L’Australie se passe des banques pour établir son taux interbancaire
Dans le sillage du Libor, le taux de référence interbancaire australien a entamé sa mue. Les investisseurs ne vont plus se référer à un taux élaboré à partir de taux observés sur le marché et fournis par les banques. Il sera désormais calculé grâce aux données recueillies directement auprès des plates-formes électroniques et brokers. L’association des marchés financiers australienne (Afma), qui représente quelque 130 spécialistes des marchés, a annoncé qu’elle allait se passer du panel qui sert à fixer le «bank bill swap reference rate» (BBSW), le taux de référence qu’elle publie.
Cette décision fait suite à l’affaire de manipulation des taux interbancaires qui a durablement endommagé la crédibilité de ces indices, lesquels servent de référence à de très nombreux produits financiers. En réaction au scandale, les banques sont nombreuses à quitter les panels et celui de l’Afma n’a pas échappé à la règle puisqu’il a vu UBS, JPMorgan, Citibank et HSBC en sortir. A la fin mars, le panel ne comportera plus que dix membres. D’où le désir de l’association de changer de système. Elle assure que cette innovation est soutenue par les participants de marché.
Selon l’Afma, ce changement «éliminera les coûts de mise en conformité et les autres coûts qui incombent aux banques membres du panel». L’association espère être techniquement prête à collecter les données auprès des brokers et des plates-formes de marché électroniques «d’ici à quelques mois». Alors que les régulateurs internationaux cherchent à améliorer la fiabilité des indices, elle rappelle qu’elle a déjà pris plusieurs initiatives pour favoriser sa transparence et fournir davantage de données.

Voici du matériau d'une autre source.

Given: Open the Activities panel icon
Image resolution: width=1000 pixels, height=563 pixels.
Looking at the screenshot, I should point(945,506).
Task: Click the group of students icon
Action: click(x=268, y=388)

En Europe, la réforme des indices de marché se concrétise doucement. Lundi dernier, la Financial Services Authority britannique, a dévoilé les règles finales qui s’appliqueront pour la fixation du Libor. L’élaboration de l’indice sera supervisée par les régulateurs.
Par ailleurs, les banques panélistes devront soigneusement vérifier leurs contributions, mettre en place des contrôles et des procédures pour éviter les conflits d’intérêts. Au sein de la zone euro, la fédération bancaire qui publie l’Euribor, l’Euribor-Ebf, s’est engagée à des réformes et la Commission doit faire des propositions à ce sujet d’ici à l’été. Ces annonces n’ont cependant pas stoppé les départs du panel de l’indice européen.